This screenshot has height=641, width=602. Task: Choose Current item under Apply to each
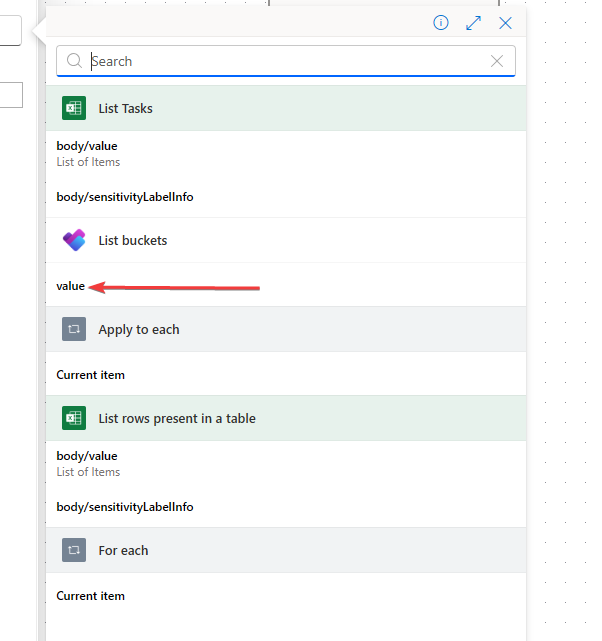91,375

* * *

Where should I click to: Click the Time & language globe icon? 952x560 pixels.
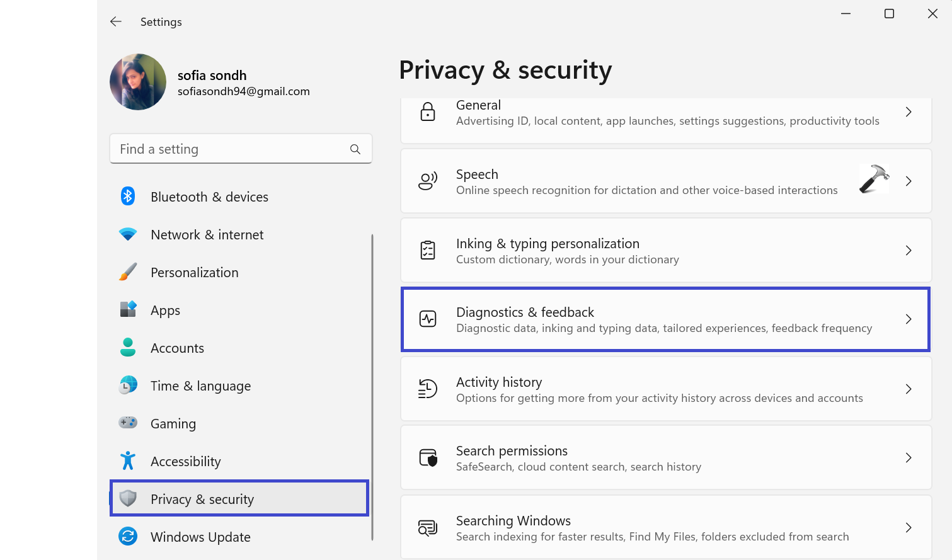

--

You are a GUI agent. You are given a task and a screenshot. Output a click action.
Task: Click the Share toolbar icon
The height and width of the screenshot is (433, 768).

**What the task requires**
Look back at the data above. Transcribe exactly the lines starting at the line that contains "Task: Click the Share toolbar icon" and ending at the line that contains "The height and".

**Answer to this problem**
Task: Click the Share toolbar icon
The height and width of the screenshot is (433, 768).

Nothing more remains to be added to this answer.